X (formerly Twitter) is on track for roughly $2.5 billion in ad revenue by 2023, sources familiar with the matter told Bloomberg.
According to the sources, revenues have been 600 million dollars in the quarter so far this year, and roughly the same is expected in the current quarter. Compared to quarterly advertising revenues of just over one billion dollars last year, we are therefore talking about a drop of as much as 40 per cent.
Advertisements are said to make up 70-75 per cent of total revenue. This points to a top line of around $3.4 billion in 2023, and includes revenue from the sale of data licenses and X Premium subscriptions. According to the news agency, the original goal of 3 billion dollars in advertising and subscription sales will not be reached.
– An incomplete picture
External estimates put subscription revenue at less than $120 million annually. In 2021, X (then Twitter) generated licensing revenue of $572 million.
– The figures give an incomplete picture of the entire business, as their sources do not provide accurate and comprehensive details. (…) We are a new global business under development, with multiple revenue streams. We’re not Twitter anymore, and we don’t measure ourselves according to old Twitter metrics – neither on revenue nor users, says operations director Joe Benarroch to Bloomberg.
X has not presented figures since Elon Musk took over in October 2022, but the company had over $5 billion in revenue the year before he took over. The then management, with Jack Dorsey at the helm, went out in early 2021 with a revenue target of 7.5 billion dollars.
Scares advertisers
Instead, Musk has implemented tough cost-cutting and scared advertisers with controversial posts to his 165 million followers. For example, in November he gave support to an anti-Semitic post, and companies such as Apple and Walt Disney reacted by pausing advertising on the platform.

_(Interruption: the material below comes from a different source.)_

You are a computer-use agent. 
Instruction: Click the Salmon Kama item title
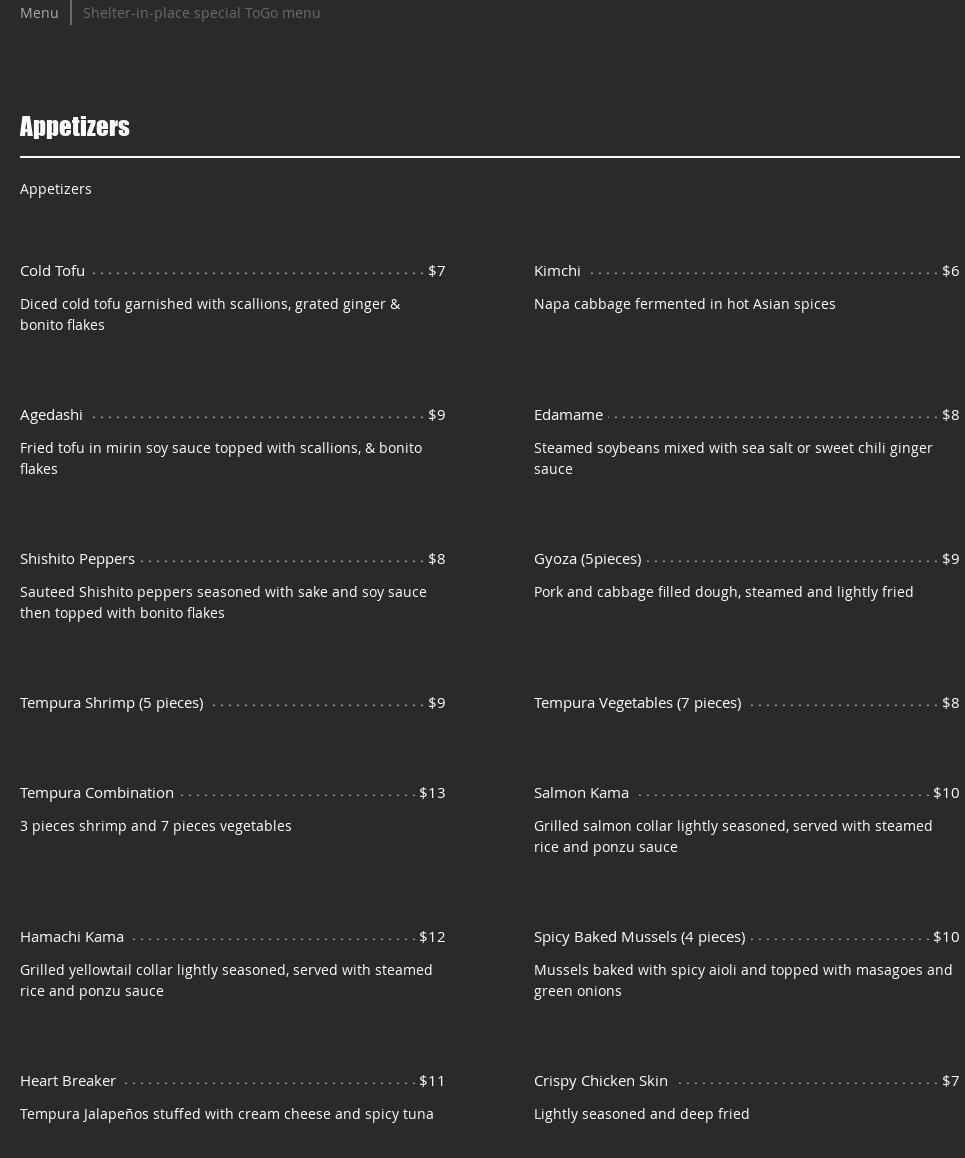581,792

The X owner later issued an apology and denied that he is anti-Semitic, but said at the Dealbook conference in late November that advertisers who boycotted the service could “go to hell” – likening the boycott to extortion.
At the same event, Musk acknowledged that failing ad revenue is a big problem, so big that it could actually end up with the company going under. According to the news agency, X has recently tried to make itself more independent of large advertisers by addressing itself more to small and medium-sized businesses.
A challenge – for both current and potential advertisers – may still be that Musk has let back in users who have previously been kicked out of X – which most recently happened to the well-known conspiracy theorist Alex Jones.